Он видел во мне пытливого книголюба, а я в этот момент думал, как много рогаток получилось бы из портфелевой кожи. Всех детей профессор называл «голубчиками», а взрослых — в зависимости от впечатления, которое на него производили. Поговорит с кем-нибудь и сразу вешает на собеседника ярлык: «приятный человек» или «изящный человек», или «скользкий человек». Моего дядю профессор называл «взбалмошным человеком», дядю Федю — «грубым человеком», а моего отца — «замечательным человеком». По воскресеньям в палисаднике профессор с отцом играли в шахматы. Я обычно стоял рядом и подсказывал.
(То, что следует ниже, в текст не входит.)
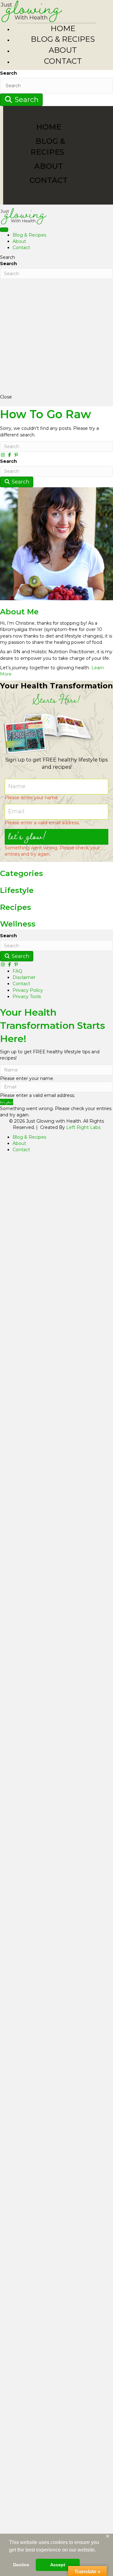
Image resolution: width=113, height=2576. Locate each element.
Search (8, 73)
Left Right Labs (83, 1127)
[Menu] (4, 229)
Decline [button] (21, 2564)
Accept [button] (57, 2564)
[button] (56, 837)
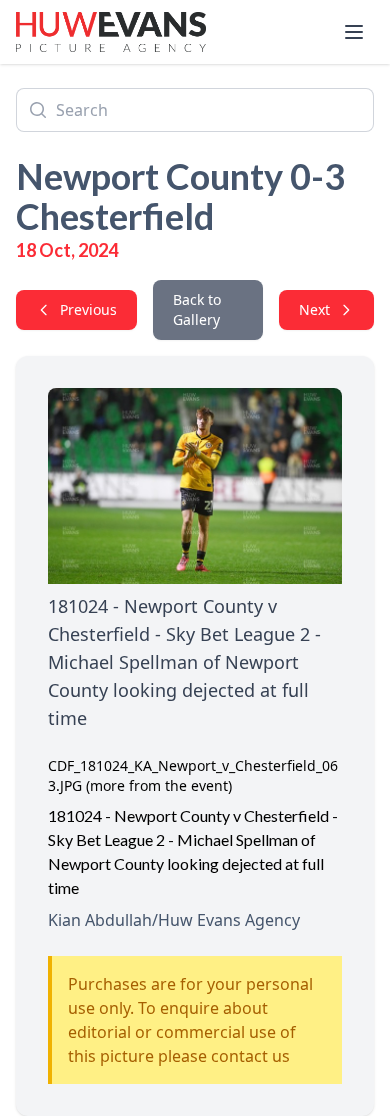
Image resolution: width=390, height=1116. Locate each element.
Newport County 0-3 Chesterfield (180, 196)
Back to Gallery (197, 309)
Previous (88, 309)
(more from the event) (159, 785)
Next (314, 309)
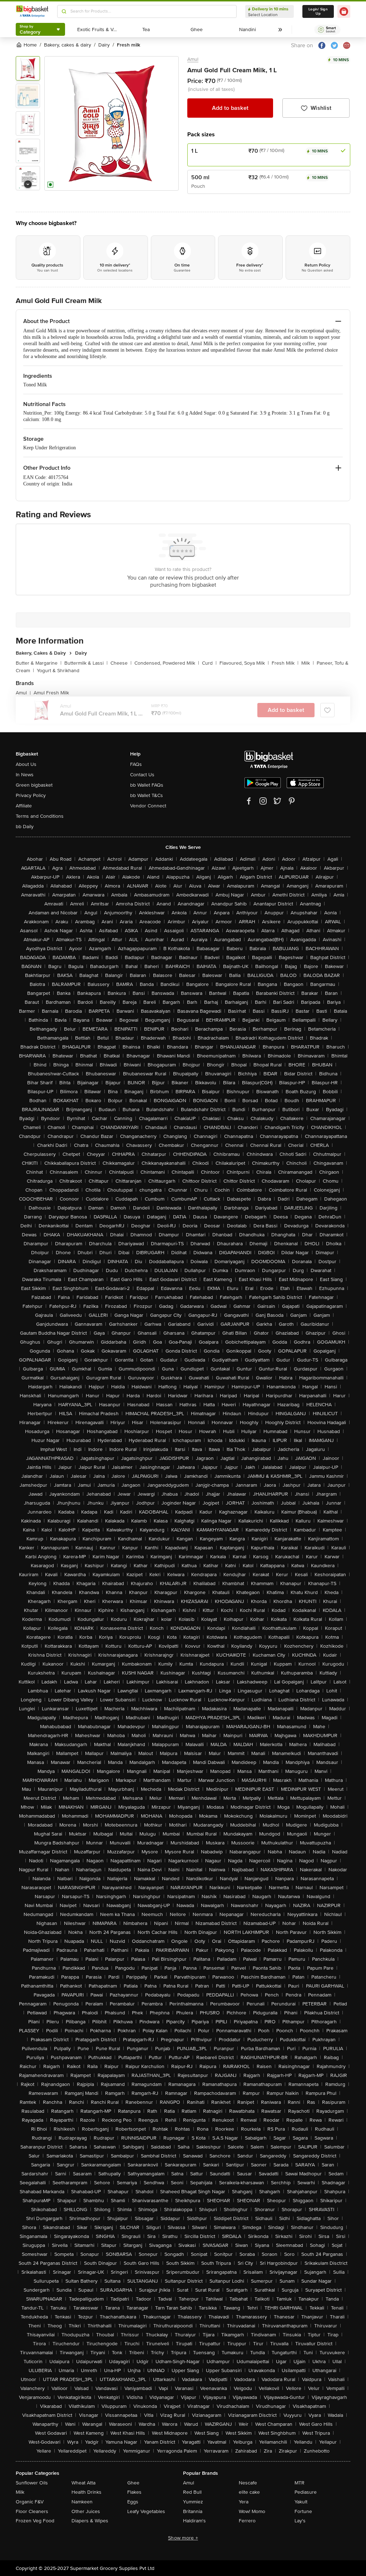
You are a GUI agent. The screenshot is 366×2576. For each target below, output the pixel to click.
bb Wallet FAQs (146, 785)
После каждого моего совета профессор беззвучно смеялся:
— Интересная версия, — надувал щеки, собирая у глаз пучки морщин, и мягко добавлял: — Не подсказывай, голубчик, здесь и так все ясно, как в солнечный день!
Бывало, Кириллиха на улице затевала с какой-нибудь женщиной перепалку. Тогда профессор иронично вздыхал:
— Эх, поигрульки! Игры наши девичьи! — подходил к изгороди и просил разгоряченных женщин говорить потише.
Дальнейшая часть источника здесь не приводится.